L’affirmation de Gerard Barron selon laquelle les abysses « se remettent rapidement » de leur ratissage est tout aussi questionnable. Une des plus récentes études sur le sujet, publiée dans la revue Nature, montre que l’extraction minière a des répercussions sur la vie marine pendant des décennies. « Nous pouvons affirmer avec une confiance absolue […] que l’exploitation minière en eaux profondes modifiera les fondements biologiques, biochimiques et géochimiques de la vie dans les océans », affirme Judith Gobin, biologiste marine renommée et professeure à l’université des Indes occidentales, dans un rapport publié en mars.

L’appui de Trump

Les essais effectués par The Metals Company ne sont pas rassurants. En 2023, un test de son arsenal minier dans l’océan Pacifique a généré un important nuage de sédiments. Cette turbidité peut tuer les poissons en bouchant leurs branchies, explique à Reporterre le biologiste Daniel Pauly. Elle libère également dans l’atmosphère les gaz à effet de serre piégés dans les sédiments.

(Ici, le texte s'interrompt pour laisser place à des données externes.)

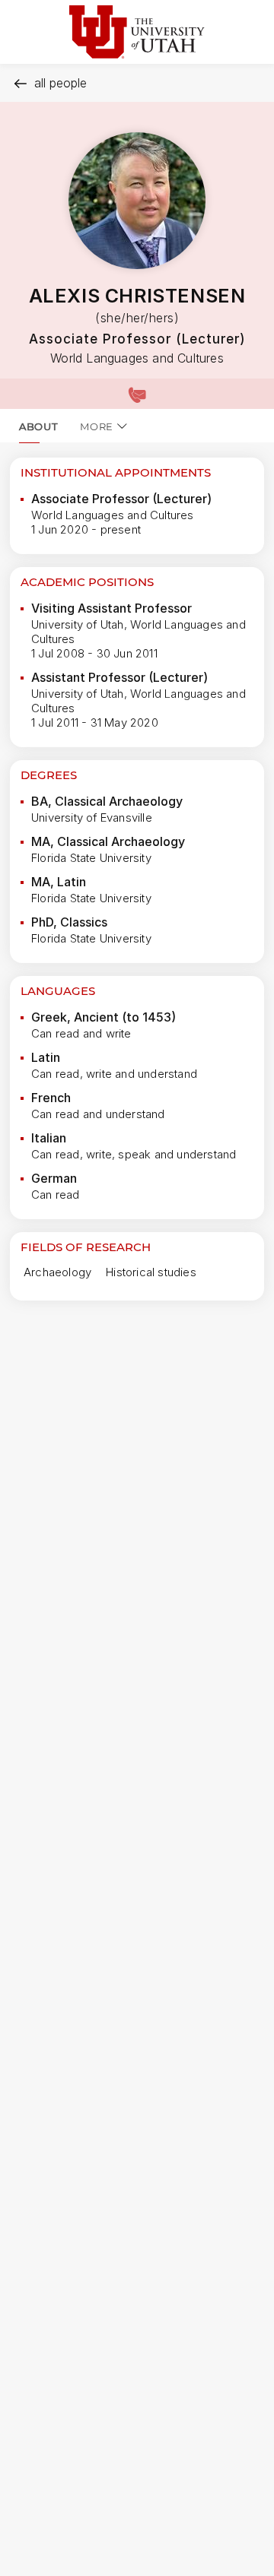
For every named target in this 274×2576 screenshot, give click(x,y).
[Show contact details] (137, 394)
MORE (96, 426)
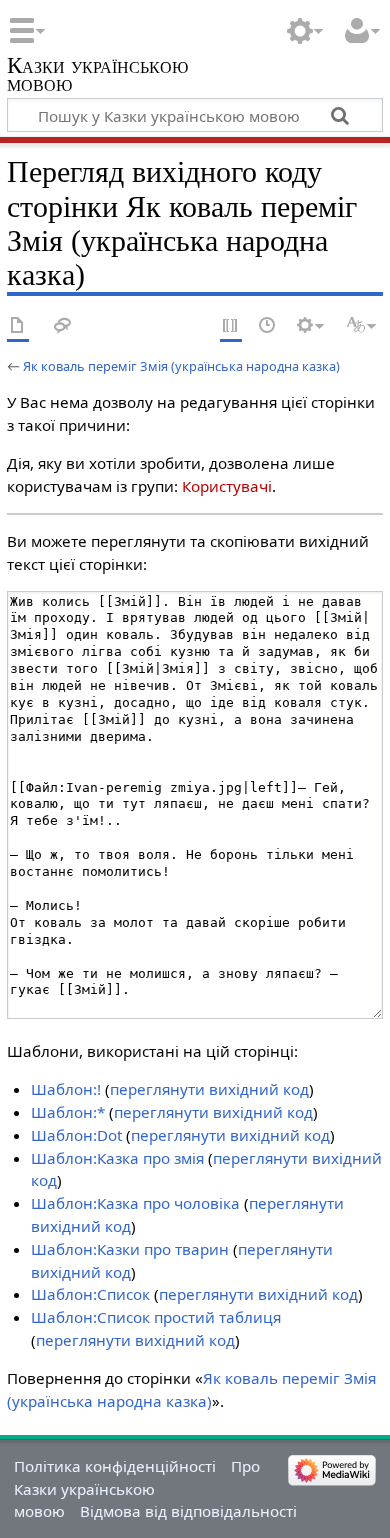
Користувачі (227, 486)
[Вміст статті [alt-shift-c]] (18, 326)
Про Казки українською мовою (137, 1489)
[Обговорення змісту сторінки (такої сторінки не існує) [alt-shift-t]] (63, 326)
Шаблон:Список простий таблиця (156, 1317)
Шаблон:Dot (76, 1135)
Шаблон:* (68, 1112)
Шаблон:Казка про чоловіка (135, 1203)
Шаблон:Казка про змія (117, 1158)
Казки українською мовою (97, 76)
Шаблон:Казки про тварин (130, 1249)
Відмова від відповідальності (188, 1511)
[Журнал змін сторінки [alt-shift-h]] (268, 326)
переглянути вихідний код (209, 1089)
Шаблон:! (66, 1089)
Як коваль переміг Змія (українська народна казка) (181, 366)
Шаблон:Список (90, 1294)
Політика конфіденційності (115, 1466)
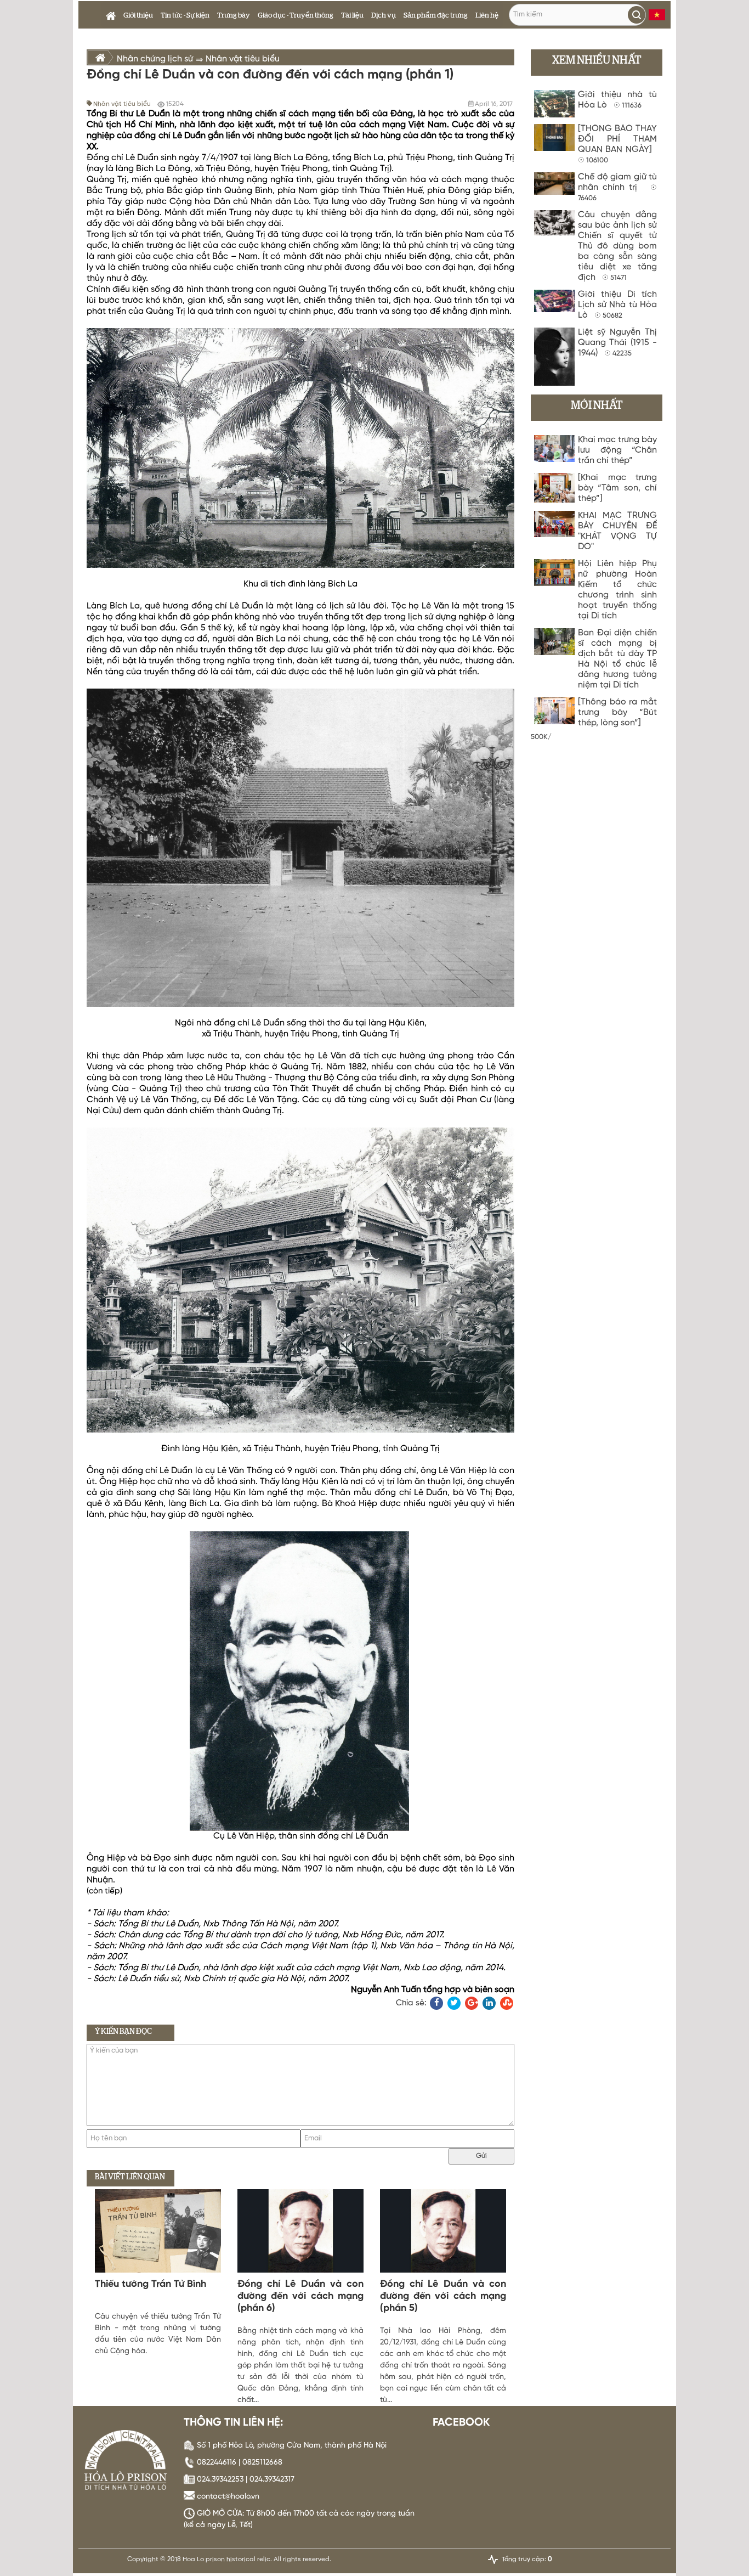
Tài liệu (352, 15)
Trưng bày (233, 15)
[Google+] (471, 2003)
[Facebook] (436, 2003)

En juillet 2024, une étude avançait que de l’« oxygène noir » — à la source de la vie sur Terre — pourrait être produit dans les tréfonds de l’océan. Découverte balayée par Gerard Barron, qui l’a taxée de « pur non-sens » au micro de « The Northern Miner », avant d’accuser les scientifiques d’avoir mal utilisé leurs instruments de mesure. L’équipe à l’origine de cette étude avait pourtant indirectement été financée par The Metals Company, via sa filiale Nori. Au cours du même échange, l’entrepreneur s’est targué de travailler avec des scientifiques « libres de publier leurs résultats ». Ils le sont vraisemblablement moins quand leurs conclusions ne vont pas dans le sens escompté.

Des nodules dans la zone de Clarion-Clipperton. Capture d'écran/YouTube/The Metals Company

L’Australien dénigre tout autant les États — comme la France — opposés à cette industrie. Les 37 gouvernements en faveur d’un moratoire ? Ils seraient « victimes de l’influence d’associations environnementales ». Ambassadeur français pour les pôles et les enjeux maritimes, Olivier Poivre d’Arvor se souvient d’avoir été approché par Gerard Barron lors du Forum des îles du Pacifique, en 2024 : « Il m’a demandé de surseoir [au moratoire], et de faire en sorte que le Code minier puisse être adopté, raconte-t-il à Reporterre. En disant assez clairement que si ce n’était pas le cas, ils iraient quand même [dans les fonds marins]. »

Avec Donald Trump, Gerard Barron a vu ses rêves exaucés. Son discours a évolué en conséquence. Les minerais abyssaux ne sont plus tant présentés comme une solution au changement climatique, mais comme des matériaux « critiques pour l’énergie, les infrastructures et la défense », contribuant à « propulser une nouvelle ère de puissance industrielle américaine ».

« Attendez-vous à un flux important d’actualités de The Metals Company au cours de l’année à venir », affirme-t-il. Pour l’entreprise, les nouvelles seront peut-être bonnes. Pour l’océan, sûrement beaucoup moins.